Please join us for an event on MOOCs (Massively Open Online Courses) and play in education with Pete Rorabaugh (English, Georgia State University; @allistelling) and Jesse Stommel (English & Digital Humanities, Marylhurst University; @jessifer), editors of the journal Hybrid Pedagogy. Adeline Koh (Literature, Richard Stockton College & 2012-13 Humanities Writ Large Visiting Faculty Fellow) will moderate.  We’ll be livestreaming the event on the FHI Youtube channel, and everyone is encouraged to watch and take part via the Twitterstream: hashtag #dukehp.
This summer Hybrid Pedagogy ran the experimental course, MOOC MOOC, a mini-MOOC, a meta-MOOC, a MOOC about MOOCs.

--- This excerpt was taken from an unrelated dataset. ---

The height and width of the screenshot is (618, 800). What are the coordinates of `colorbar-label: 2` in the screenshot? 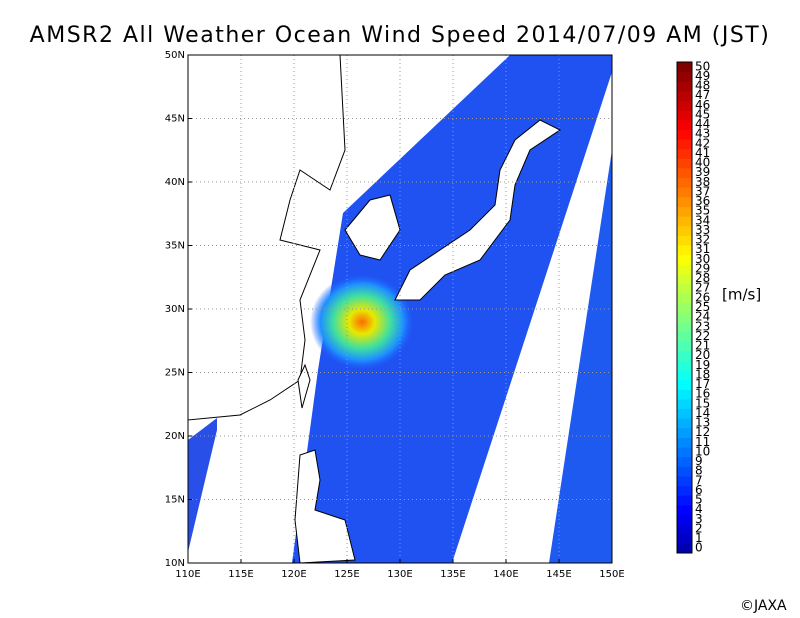 It's located at (699, 528).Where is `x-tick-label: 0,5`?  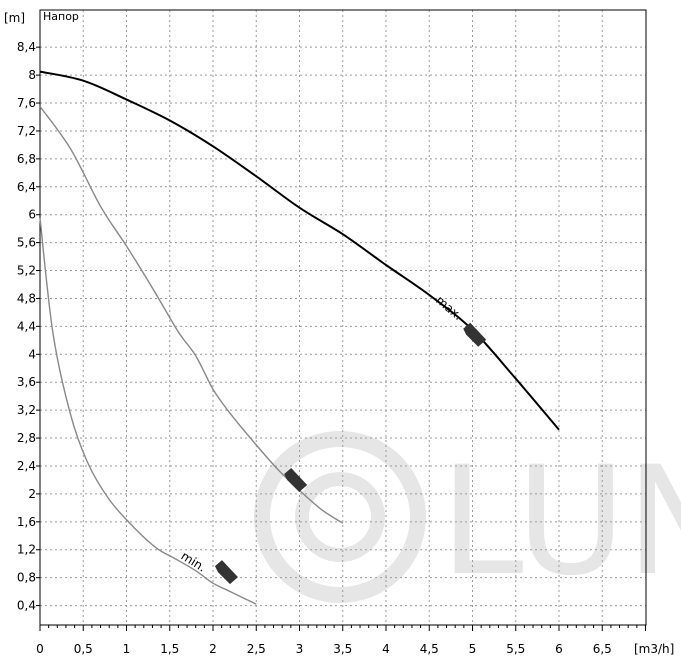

The course was announced in the Hybrid Pedagogy article, “The March of the MOOCs: Monstrous Open Online Courses,” in which Jesse argues, “Content and learning are two separate things, often at odds…  Most content is finite and contained; whereas, learning is chaotic and indeterminate. It’s relatively easy to create technological infrastructures to deliver content, harder to build relationships and learning communities to help mediate, inflect, and disrupt that content.”While institutions ponder how to make excursions into new media more efficient and profitable, the pedagogues at the digital table must push the other side of the envelope. We should be creating critical and reflective sandboxes that invite learners to set their own goals, make mistakes, collaborate, and improvise.
In Deep Play, Diane Ackerman writes, “We may think of play as optional, a casual activity. But play is fundamental to evolution” (4). George Dennison offers a similar account of play in The Lives of Children, in which he describes “children’s natural play” as “expansive and diverse, alternately intense and gay,” whereas more formal play (games with umpires, rules, etc.) becomes “strained and silent,” “serious,” and “uncomfortable” (195-196).
An attachment to outcomes discourages experimentation. In “Organic Writing and Digital Media: Seeds and Organs,” Pete argues that “process takes precedence over the product.” This talk will emphasize the ways that play can function not as a methodological approach toward a set of outcomes but as the outcome in and of itself. We will open a conversation about how social media and digital space make learning voracious and lively by inviting new (and often wild) modes of interaction.